Infrastructures : La grande interview du chef de l’Etat, Macky Sall !

C’est un président de la République relaxe, visiblement heureux et comblé de joie  quelques heures après la désignation de Dakar pour abriter les Jeux Olympiques de la Jeunesse en mai et juin 2022 qui s’est adressé aux sénégalais.

Le chef de l’Etat, Macky Sall, a livré en exclusivité, aux lecteurs de Sud Quotidien, internautes de sudonline.sn et aux auditeurs de Sud FM, les sentiments qui l’ont animé après cette brillante et historique victoire du Sénégal mais aussi de l’Afrique.
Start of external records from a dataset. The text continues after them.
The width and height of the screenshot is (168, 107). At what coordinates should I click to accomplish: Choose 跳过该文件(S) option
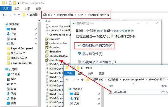tap(90, 54)
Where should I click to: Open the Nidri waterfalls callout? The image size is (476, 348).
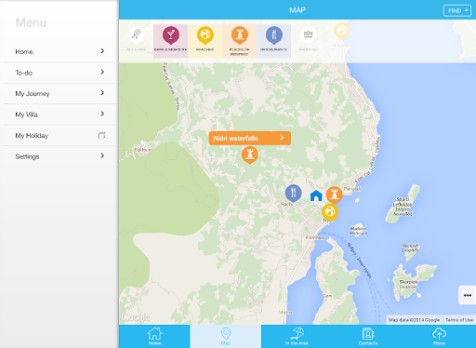click(x=250, y=139)

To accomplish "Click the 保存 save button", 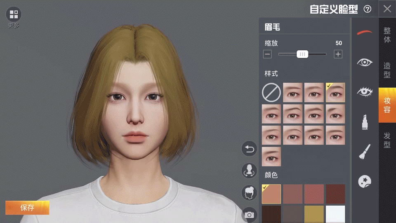I will (27, 208).
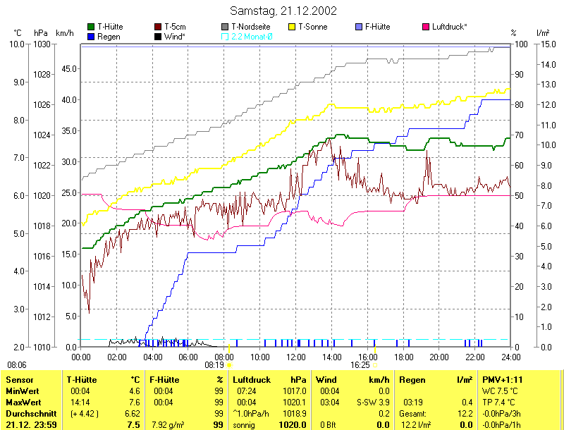Select the 12:00 label on time axis
The height and width of the screenshot is (430, 564).
coord(295,356)
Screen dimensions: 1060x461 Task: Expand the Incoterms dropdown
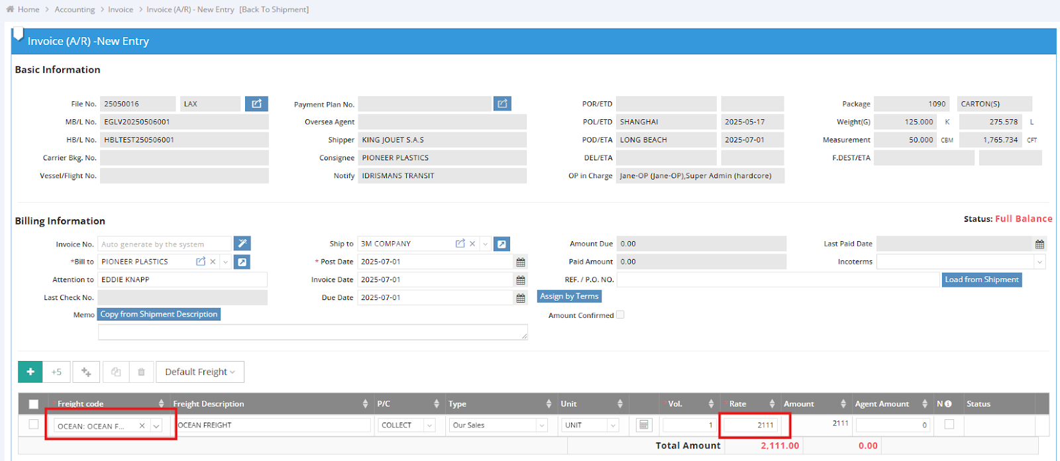pos(1039,262)
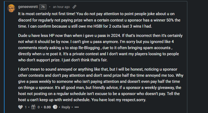Screen dimensions: 208x113
Task: Click the reputation badge showing 76
Action: (x=43, y=7)
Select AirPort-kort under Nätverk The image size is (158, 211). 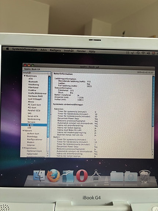(x=33, y=134)
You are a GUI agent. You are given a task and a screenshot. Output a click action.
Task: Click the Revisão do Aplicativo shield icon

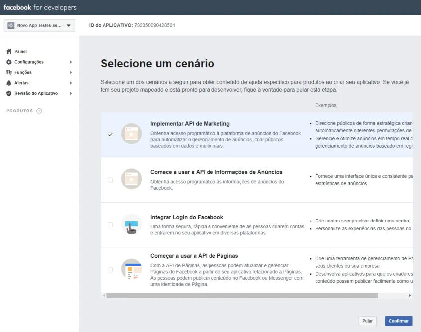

Il a par ailleurs appelé ses compatriotes à relever le défi de l’organisation en montrant à la face du monde que l’Afrique est capable d’accueillir la jeunesse mondiale.

A cet effet, il entend saisir cette opportunité pour remodeler le visage du Sénégal d’ici 2022, au niveau des infrastructures sportives, routières et hôtelières (construction de deux hôtels de cinq étoiles). Entretien.

Dakar, la capitale du Sénégal, vient d’être désignée par acclamations par des membres du CIO pour abriter les Jeux Olympiques de la Jeunesse en 2022, une première pour le continent africain. Quel sentiment vous anime à cet instant (l’entretien a été réalisé lundi soir-Ndlr) ?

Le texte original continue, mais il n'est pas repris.